THE TASK: Reproduce the passage of the joint-lab announcement below between "The new laboratory, called" and "and global change.", inclusive.
====== SELECTION
UNH Launches Joint Sustainable Agro-Ecosystems Lab With Chinese Academy
By Beth Potier, Media Relations
and David Sims, Institute for the Study of Earth, Oceans, and Space
June 22, 2011
UNH has launched a joint research laboratory with the Chinese Academy of Agricultural Sciences (CAAS) to promote international research in agricultural development and the environment, announced Tom Brady, dean of the College of Life Sciences and Agriculture, recently. The laboratory will be located on the campus of the CAAS Institute for Agricultural Resources and Regional Planning (IARRP) in Beijing.
The new laboratory, called the CAAS-UNH Joint Laboratory for Sustainable Agro-Ecosystems Research, will conduct academic exchanges and cooperate in science and technology research. The two institutions have collaborated in the past through the efforts of UNH scientist Changsheng Li, who developed a mathematical ecosystem model known as the DeNitrification-DeComposition or DNDC model that today is used by nations worldwide to help assess agro-ecosystem carbon, nitrogen and water cycling in the context of climate and global change.
============
====== DATASET CONTENT
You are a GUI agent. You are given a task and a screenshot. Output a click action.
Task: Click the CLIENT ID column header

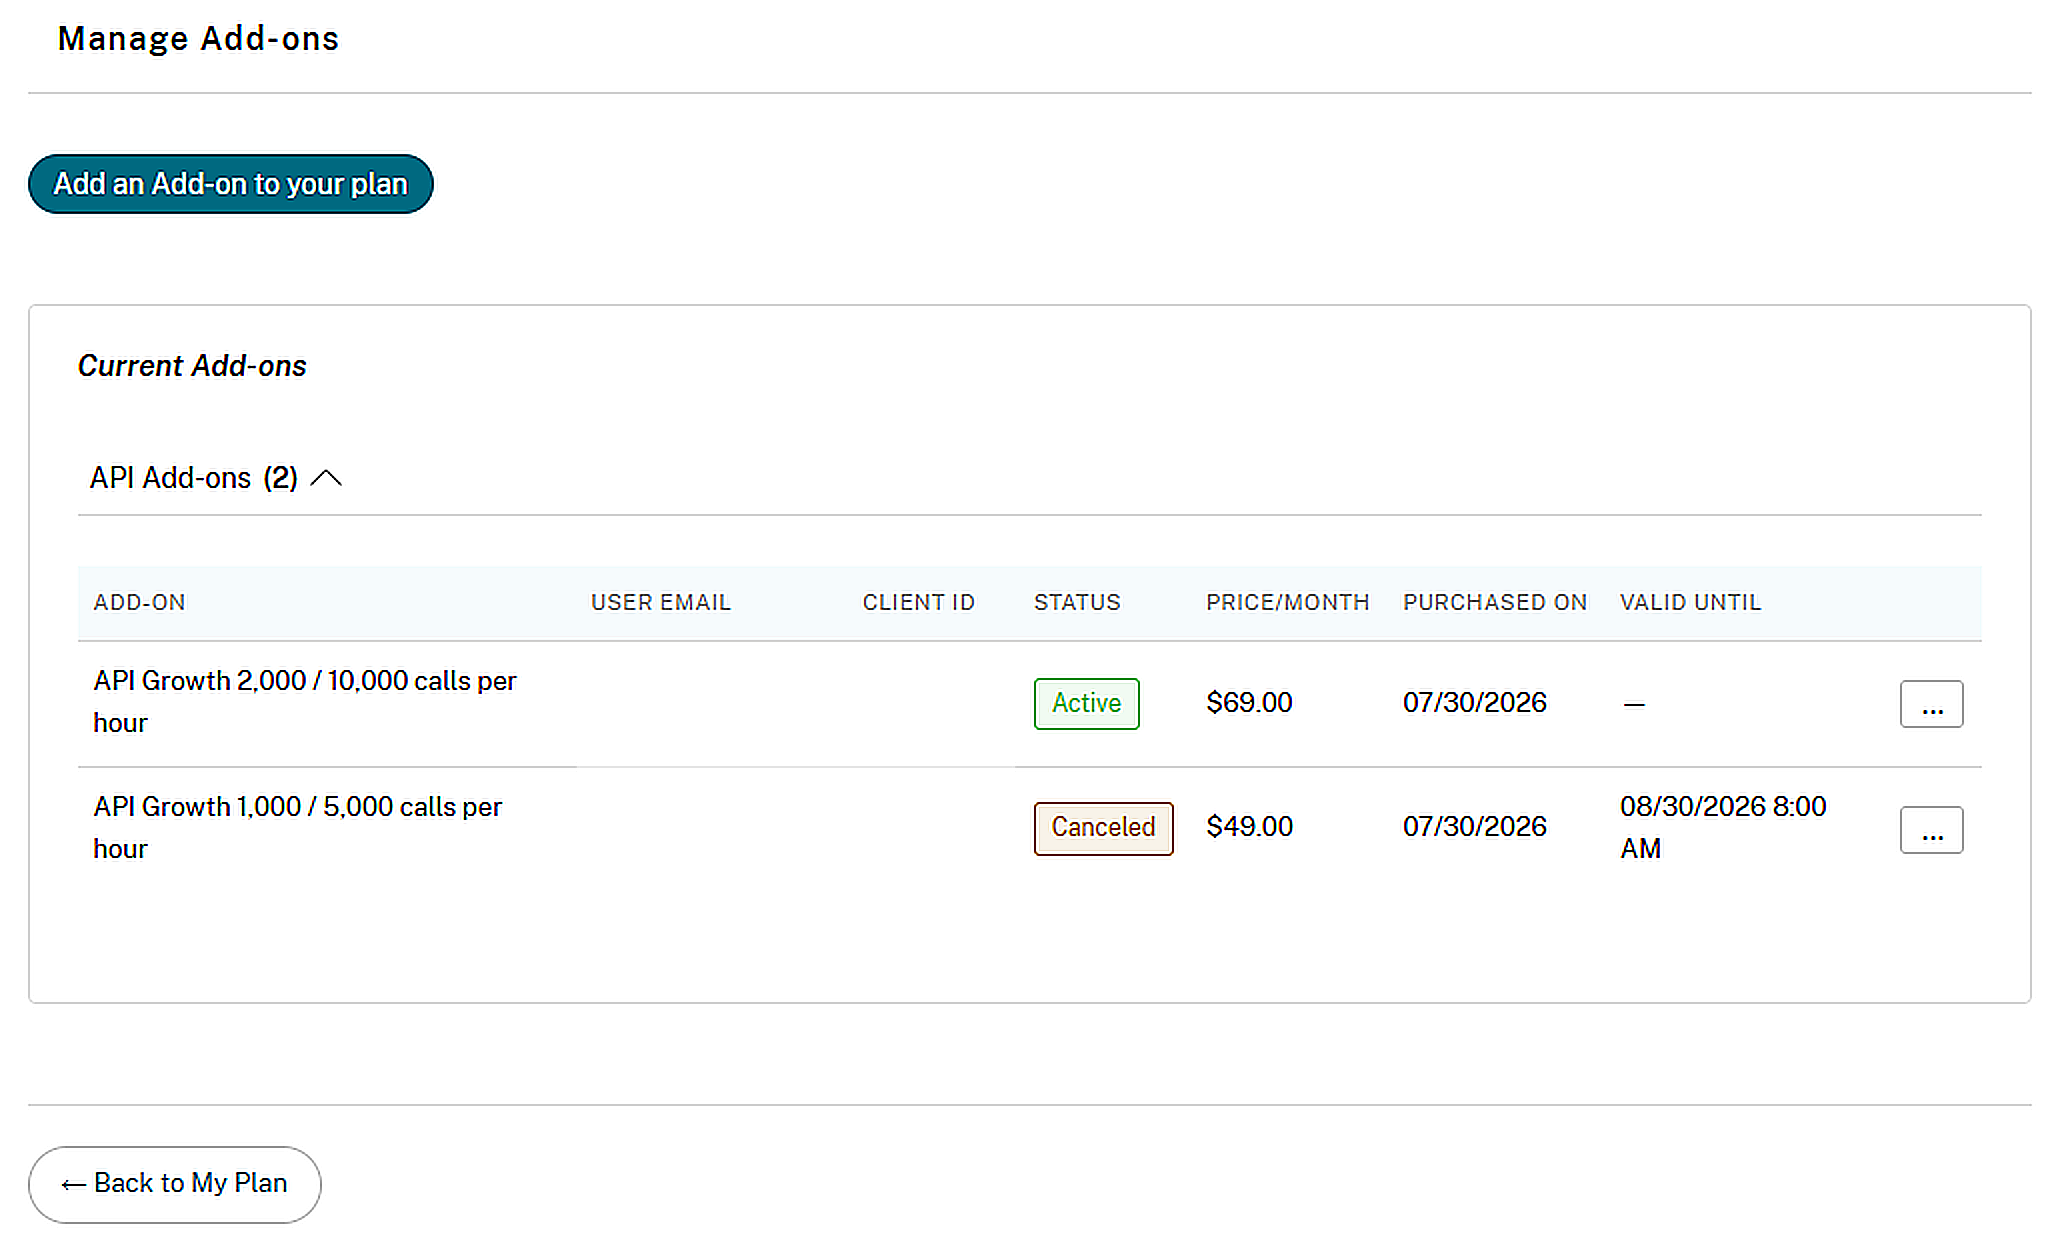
============
THE REPLY:
The new laboratory, called the CAAS-UNH Joint Laboratory for Sustainable Agro-Ecosystems Research, will conduct academic exchanges and cooperate in science and technology research. The two institutions have collaborated in the past through the efforts of UNH scientist Changsheng Li, who developed a mathematical ecosystem model known as the DeNitrification-DeComposition or DNDC model that today is used by nations worldwide to help assess agro-ecosystem carbon, nitrogen and water cycling in the context of climate and global change.